=== Extract ===
————————
On Monday, a judge ordered the funeral home’s married owners, Carie and Jon Hallford, to pay $950 million to families whose loved ones’ remains were mishandled.
The new court order would resolve a class-action civil lawsuit — and set an example, even if the owners don’t have the resources to pay most of the large reward, Andrew Swan, an attorney representing the victims, told NPR.
“We hope that the judgment sends an unmistakable message to the industry: Bad behavior has significant consequences,” Swan said.
The Hallfords, who are in their 40s, currently face a raft of criminal charges. In some cases, they are accused of giving their customers urns holding fake ashes rather than their loved ones’ cremated remains. Prosecutors say other remains were buried in mislabeled gravesites.
While families can attempt to collect what they’re owed under the settlement, Swan added, “It is unlikely that the defendants have any significant assets, unfortunately.”
His law firm represented the families pro bono, or without charging a fee, Swan said.
————————
=== Data section ===
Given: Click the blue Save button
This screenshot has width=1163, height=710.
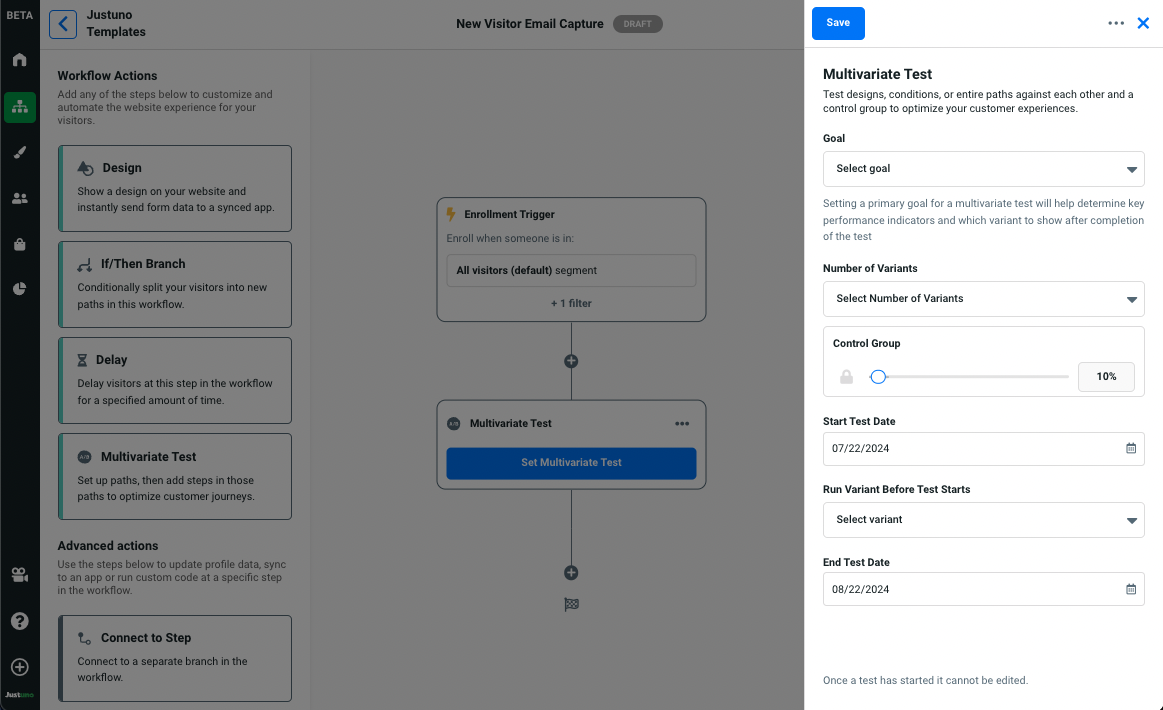Looking at the screenshot, I should 838,23.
————————
=== Requirement ===
Reproduce the news report from "The Hallfords, who" to "fee, Swan said.", switching each "families" to "relatives".

=== Reply ===
The Hallfords, who are in their 40s, currently face a raft of criminal charges. In some cases, they are accused of giving their customers urns holding fake ashes rather than their loved ones’ cremated remains. Prosecutors say other remains were buried in mislabeled gravesites.
While relatives can attempt to collect what they’re owed under the settlement, Swan added, “It is unlikely that the defendants have any significant assets, unfortunately.”
His law firm represented the relatives pro bono, or without charging a fee, Swan said.